(Fixes slug to USA-POLITICS/ROMNEY, edits)
By Jason Szep
JACKSONVILLE, Florida, Jan 21 (Reuters) - Voters had a glimpse into Mitt Romney's strategy for winning the Republican nomination and the White House when he leapt onto the back of a flatbed truck shortly before his victory in Nevada.
After handing out doughnuts, Romney told supporters in a Las Vegas suburb his eyes were on California -- a delegate-rich state with big sway on Feb. 5 "Super Tuesday," when more than 20 states will hold contests for the nominees in the November presidential election.
To drive home the point on Friday, Romney was with a Californian niece, Kristen Hubbs. "It's going to be a long, fun campaign," said the former Massachusetts governor. "I had no idea how long it was going to be."
Backed by his $250 million fortune, Romney is in a battle of attrition. Supporters expect the next big nominating contest in Florida on Jan. 29 to winnow the crowded Republican field to just two: the surging John McCain and Romney.
Wild cards are former New York Mayor Rudy Giuliani, who has staked his campaign on Florida, and Mike Huckabee, the former Arkansas governor and Baptist preacher especially popular with evangelical Christians.

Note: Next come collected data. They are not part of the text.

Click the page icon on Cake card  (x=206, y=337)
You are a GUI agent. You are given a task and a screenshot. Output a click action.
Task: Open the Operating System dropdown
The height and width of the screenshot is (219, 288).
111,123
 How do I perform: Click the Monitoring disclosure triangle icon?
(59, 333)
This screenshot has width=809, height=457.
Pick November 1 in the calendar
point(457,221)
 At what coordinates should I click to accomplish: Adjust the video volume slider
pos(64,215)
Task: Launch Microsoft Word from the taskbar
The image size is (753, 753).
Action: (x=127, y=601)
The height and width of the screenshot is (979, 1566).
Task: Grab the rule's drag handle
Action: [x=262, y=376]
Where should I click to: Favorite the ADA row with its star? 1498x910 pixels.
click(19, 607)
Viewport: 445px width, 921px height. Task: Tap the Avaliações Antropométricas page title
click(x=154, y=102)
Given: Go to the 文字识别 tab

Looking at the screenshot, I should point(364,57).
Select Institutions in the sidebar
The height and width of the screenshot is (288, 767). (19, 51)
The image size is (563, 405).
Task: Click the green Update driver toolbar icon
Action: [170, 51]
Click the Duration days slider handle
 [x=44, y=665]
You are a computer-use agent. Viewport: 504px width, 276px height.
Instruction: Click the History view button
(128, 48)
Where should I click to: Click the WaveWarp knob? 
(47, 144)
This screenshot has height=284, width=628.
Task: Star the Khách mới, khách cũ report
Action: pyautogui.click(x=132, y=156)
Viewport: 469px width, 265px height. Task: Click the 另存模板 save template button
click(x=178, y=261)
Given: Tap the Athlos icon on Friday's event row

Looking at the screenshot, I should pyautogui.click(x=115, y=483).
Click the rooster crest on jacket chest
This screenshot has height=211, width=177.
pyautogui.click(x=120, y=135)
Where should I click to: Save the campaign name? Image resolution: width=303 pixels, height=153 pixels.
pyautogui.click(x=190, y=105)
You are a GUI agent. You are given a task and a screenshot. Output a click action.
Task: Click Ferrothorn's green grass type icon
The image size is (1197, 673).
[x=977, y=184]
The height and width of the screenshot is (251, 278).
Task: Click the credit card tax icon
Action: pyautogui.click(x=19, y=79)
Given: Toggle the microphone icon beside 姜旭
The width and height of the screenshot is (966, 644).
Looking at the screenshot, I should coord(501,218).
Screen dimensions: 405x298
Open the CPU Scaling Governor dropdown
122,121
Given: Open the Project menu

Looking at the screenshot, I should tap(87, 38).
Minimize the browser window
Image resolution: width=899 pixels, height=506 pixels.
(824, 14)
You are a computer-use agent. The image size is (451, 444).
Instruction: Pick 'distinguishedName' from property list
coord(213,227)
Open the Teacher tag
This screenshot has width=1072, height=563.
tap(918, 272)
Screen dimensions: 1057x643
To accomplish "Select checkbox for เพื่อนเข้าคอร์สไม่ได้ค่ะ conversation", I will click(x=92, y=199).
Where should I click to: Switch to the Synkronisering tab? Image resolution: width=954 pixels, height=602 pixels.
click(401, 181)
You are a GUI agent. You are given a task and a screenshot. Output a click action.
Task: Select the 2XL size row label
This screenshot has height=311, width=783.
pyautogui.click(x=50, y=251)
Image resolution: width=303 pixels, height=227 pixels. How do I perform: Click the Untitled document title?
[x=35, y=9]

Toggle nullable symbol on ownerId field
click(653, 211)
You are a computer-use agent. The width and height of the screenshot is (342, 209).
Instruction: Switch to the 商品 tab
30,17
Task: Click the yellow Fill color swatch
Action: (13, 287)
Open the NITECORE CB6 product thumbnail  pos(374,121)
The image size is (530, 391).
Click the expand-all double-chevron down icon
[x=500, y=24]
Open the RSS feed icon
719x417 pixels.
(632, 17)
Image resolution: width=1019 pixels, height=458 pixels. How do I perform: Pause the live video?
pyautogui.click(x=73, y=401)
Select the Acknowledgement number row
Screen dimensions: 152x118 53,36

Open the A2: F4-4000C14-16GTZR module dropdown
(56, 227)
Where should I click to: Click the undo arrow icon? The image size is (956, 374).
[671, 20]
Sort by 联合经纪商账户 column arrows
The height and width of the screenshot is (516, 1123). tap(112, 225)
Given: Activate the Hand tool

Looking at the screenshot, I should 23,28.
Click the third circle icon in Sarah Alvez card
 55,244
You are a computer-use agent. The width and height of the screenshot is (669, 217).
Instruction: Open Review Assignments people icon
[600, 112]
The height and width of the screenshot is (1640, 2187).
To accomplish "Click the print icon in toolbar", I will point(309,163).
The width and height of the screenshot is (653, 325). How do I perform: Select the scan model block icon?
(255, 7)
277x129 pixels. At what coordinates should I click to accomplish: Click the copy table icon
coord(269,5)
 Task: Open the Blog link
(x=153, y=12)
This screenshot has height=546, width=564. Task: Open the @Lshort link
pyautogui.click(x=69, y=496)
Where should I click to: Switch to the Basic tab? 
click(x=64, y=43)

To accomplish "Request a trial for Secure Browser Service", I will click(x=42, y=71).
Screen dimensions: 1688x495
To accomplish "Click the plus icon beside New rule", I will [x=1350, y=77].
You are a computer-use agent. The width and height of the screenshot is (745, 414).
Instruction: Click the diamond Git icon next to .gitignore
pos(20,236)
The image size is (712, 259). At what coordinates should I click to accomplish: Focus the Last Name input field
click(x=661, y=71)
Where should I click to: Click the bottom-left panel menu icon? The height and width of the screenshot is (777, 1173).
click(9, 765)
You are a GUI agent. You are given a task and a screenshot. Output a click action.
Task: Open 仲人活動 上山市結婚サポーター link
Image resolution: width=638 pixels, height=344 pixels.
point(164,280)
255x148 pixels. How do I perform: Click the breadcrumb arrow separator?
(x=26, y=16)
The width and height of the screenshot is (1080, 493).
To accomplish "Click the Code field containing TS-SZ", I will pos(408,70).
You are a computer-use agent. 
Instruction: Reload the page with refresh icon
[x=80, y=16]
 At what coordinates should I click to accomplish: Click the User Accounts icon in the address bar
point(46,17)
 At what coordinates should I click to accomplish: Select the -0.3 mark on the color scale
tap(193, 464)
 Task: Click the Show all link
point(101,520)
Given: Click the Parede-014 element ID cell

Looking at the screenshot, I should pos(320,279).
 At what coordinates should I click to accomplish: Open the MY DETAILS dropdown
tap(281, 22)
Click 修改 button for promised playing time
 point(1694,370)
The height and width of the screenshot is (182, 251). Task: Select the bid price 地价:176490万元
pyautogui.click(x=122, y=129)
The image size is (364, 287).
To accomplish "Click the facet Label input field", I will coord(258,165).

Polls have the four close in Florida. McCain's Jan. 19 victory in South Carolina gave momentum to the campaign of the 71-year-old Vietnam War hero and four-term senator from Arizona, on top of his win in New Hampshire on Jan. 8.
Romney and McCain both plan weeklong dashes across Florida, where a major concern is an economy struggling with a housing crisis and rising unemployment.
"It's a huge challenge, but if Romney can pull off Florida and do really well there then he's really in the driver's seat with his organization and money," said Thomas Whalen, a professor of politics at Boston University.
Supporters contend that if he does well enough in Florida to face McCain in a two-way race on Feb. 5, Romney can unite the social, economic and security wings of the Republican Party, whose establishment has clashed with the maverick McCain over issues like campaign finance reform.
They largely discount the role of religion -- Romney would be the first Mormon president -- saying that while some conservative Christians consider Mormonism a cult, Romney has support among many evangelicals.
"There's a lot of smoke and mirrors on that issue. I don't see his religion as a factor. He has good family values, and he's a credible candidate," said David Runyon, an evangelical Christian voter in Jacksonville.
Romney's supporters see some risk "Super Tuesday" will not produce a clear nominee after the most wide open race for the Republican nomination in 50 years.
But they contend that the former venture capitalist's deep pockets could be decisive. He would have the resources to campaign hard in states where the flagging economy could draw voters to his CEO image.
"The only way you're going to have somebody who understands how to rebuild an economy is to have somebody who's been in the economy, who knows what it's like to see jobs come and go," Romney said on Fox News on Sunday.
After winning in his native Michigan, thinly contested Wyoming and Nevada while finishing second in Iowa and New Hampshire, Romney has the most delegates of the Republicans. He has 72, versus McCain's 38, Huckabee's 29 and Giuliani's two.
"We're not concentrating on just one region or a few states," he told reporters in Jacksonville.
That strategy could be derailed in Florida, where Sen. Mel Martinez, a Florida Republican popular among Hispanics, and Gov. Charlie Crist, for example, have been at odds with Romney over immigration.
Exit polls from South Carolina, where Romney finished fourth despite outspending rivals on advertisements, showed Romney has difficulty shaking a perception that he shifted positions for convenience on emotive issues like abortion.